### Using NLP for Text Data Quality
**Objective**: Enhance text data quality using NLP techniques.

**Task**: Spelling Corrections

**Steps**:
1. Data Set: Import a dataset containing text reviews with spelling errors.
2. Apply Corrections: Use a spell-checker from an NLP library to correct spelling mistakes.
3. Verify Improvements: Review the corrections to ensure data quality improvement.

In [1]:
# Install required library
!pip install -q textblob

# Import necessary modules
from textblob import TextBlob
import pandas as pd
import unittest

# Sample dataset with spelling errors
data = {
    'reviews': [
        "This prodct is amazng and worth evry penny!",
        "Batery life is terible, not recmmended.",
        "Exellent performnce and beautifull desgn.",
        "The screen is dull and the camra is bad."
    ]
}
df = pd.DataFrame(data)

# Improved function to correct spelling with better error handling
def correct_spelling(text):
    try:
        if not isinstance(text, str):
            raise TypeError("Input must be a string.")
        return str(TextBlob(text).correct())
    except TypeError as te:
        print(f"TypeError: {te} — Skipping value: {text}")
        return ''
    except Exception as e:
        print(f"Unexpected error while processing '{text}': {e}")
        return ''

# Apply correction to the dataset
df['corrected_reviews'] = df['reviews'].apply(correct_spelling)

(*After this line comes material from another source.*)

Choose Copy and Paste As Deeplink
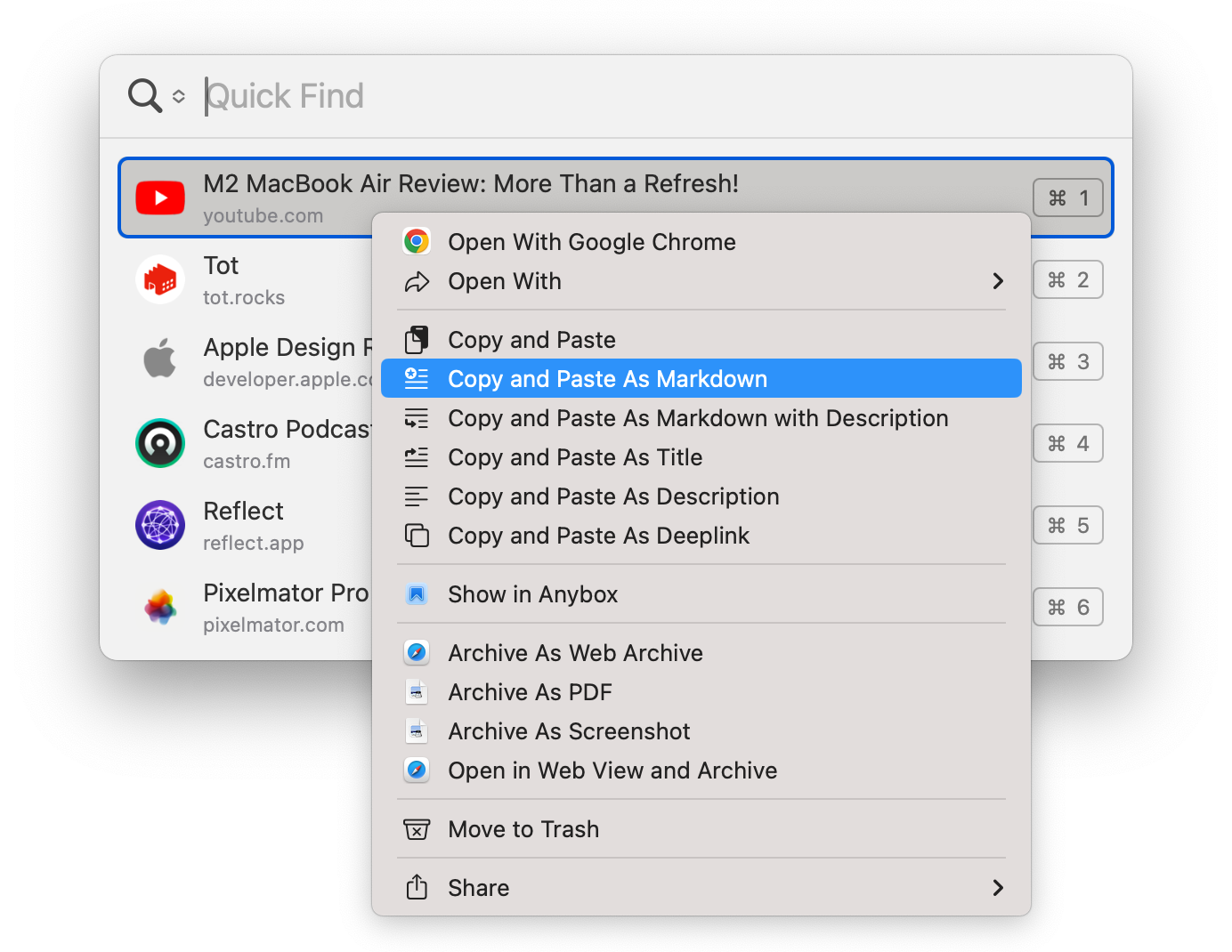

# Display original and corrected reviews
for original, corrected in zip(df['reviews'], df['corrected_reviews']):
    print(f"Original : {original}")
    print(f"Corrected: {corrected}")
    print('-' * 60)

# Unit test for the spelling correction function
class TestSpellingCorrection(unittest.TestCase):
    
    def test_typical_sentence(self):
        text = "This is a grreat phne!"
        corrected = correct_spelling(text)
        self.assertIn("great", corrected)
        self.assertIn("phone", corrected)
    
    def test_empty_string(self):
        self.assertEqual(correct_spelling(""), "")
    
    def test_non_string_input(self):
        self.assertEqual(correct_spelling(12345), "")
    
    def test_large_input(self):
        text = "amazng " * 1000  # Simulate long input
        corrected = correct_spelling(text)
        self.assertTrue(len(corrected) > 0)

# Run unit tests
if __name__ == "__main__":
    unittest.main(argv=[''], exit=False)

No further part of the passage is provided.